Thu, April 6, 10:00 to 11:30am, Austin Convention Center, Meeting Room 5C

Session Type: Paper Symposium

Integrative Statement

The desire to retaliate when harmed is a basic aspect of psychological functioning (Dodge, 2009; Orth, 2004; Stillwell et al., 2008). Revenge is also a vexed phenomenon, in part because it creates individual and social dilemmas that are difficult to resolve adequately; the pursuit of vengeance creates cycles of violence and aggression that maintain conflict, sometimes over generations (Baumeister & Newman, 1994). To date, developmental research has focused largely on individual differences in the endorsement of revenge and their linkages to behavioral and social difficulties. The four papers included in this symposium extend the literature in significant ways. First, they span a broad age range (4-17) and comprise diverse samples, including two community samples from the United States and two international samples of war-exposed youth (from Pakistan and Colombia). Second, they collectively address different forms of revenge (e.g., avenging a friend vs. oneself; proportional vs. escalatory responses to provocation), as well as the different relational contexts in which revenge occurs. Third, they expand the previous focus to examine social-cognitive, affective, and moral dimensions of youths’ retaliatory experiences.
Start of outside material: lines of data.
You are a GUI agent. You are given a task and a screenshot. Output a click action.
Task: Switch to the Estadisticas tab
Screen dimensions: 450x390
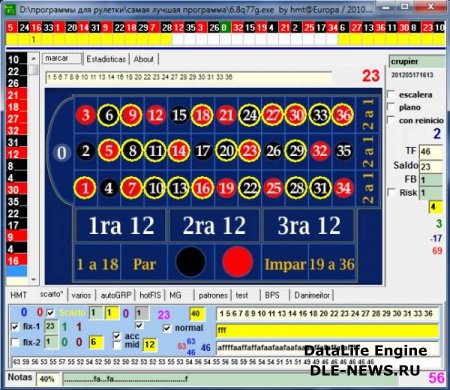pos(106,59)
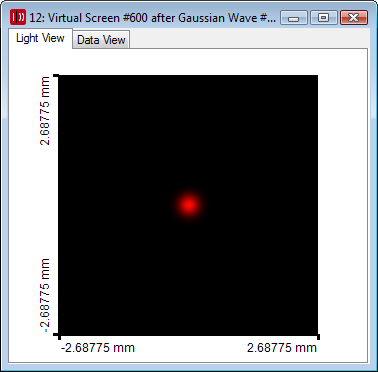
Task: Click the bottom-left origin tick of the plot
Action: click(59, 335)
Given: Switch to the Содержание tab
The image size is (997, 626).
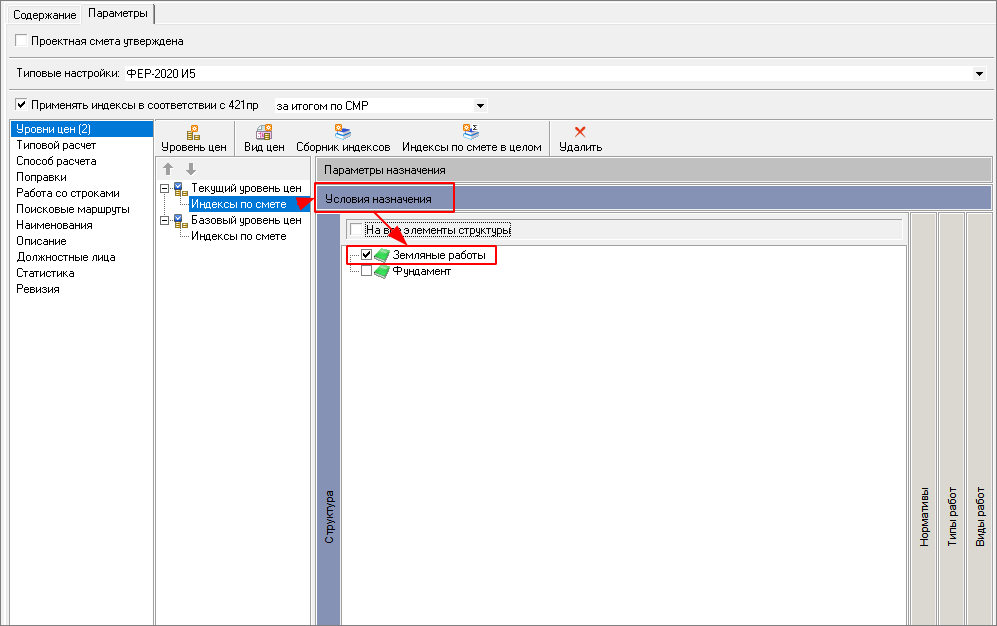Looking at the screenshot, I should (x=43, y=14).

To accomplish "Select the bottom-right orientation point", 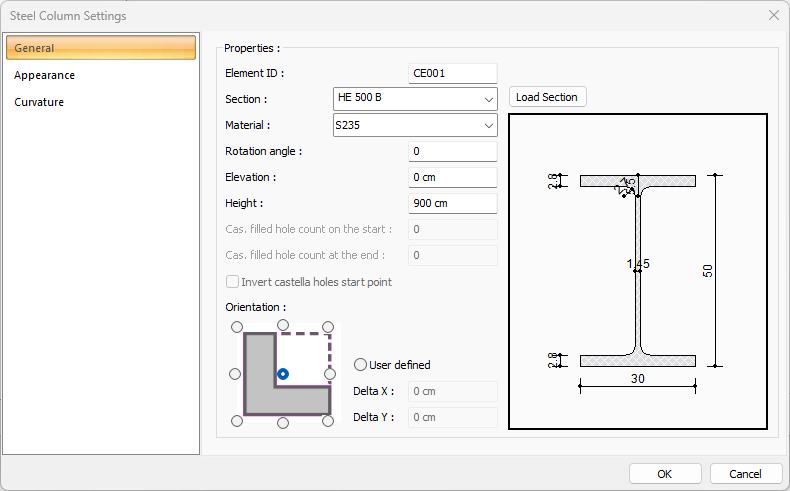I will pos(330,421).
And lastly, they are methodologically varied, comprising qualitative and quantitative approaches that capture youths' own experiences with revenge and their responses to hypothetical vignettes. Altogether, findings in this symposium point to the complex ways in which children’s and adolescents’ experiences with and understandings of revenge are embedded in their relational and cultural milieus, connected to their moral and social belief-systems, and serve varied needs for self-presentation and self-preservation.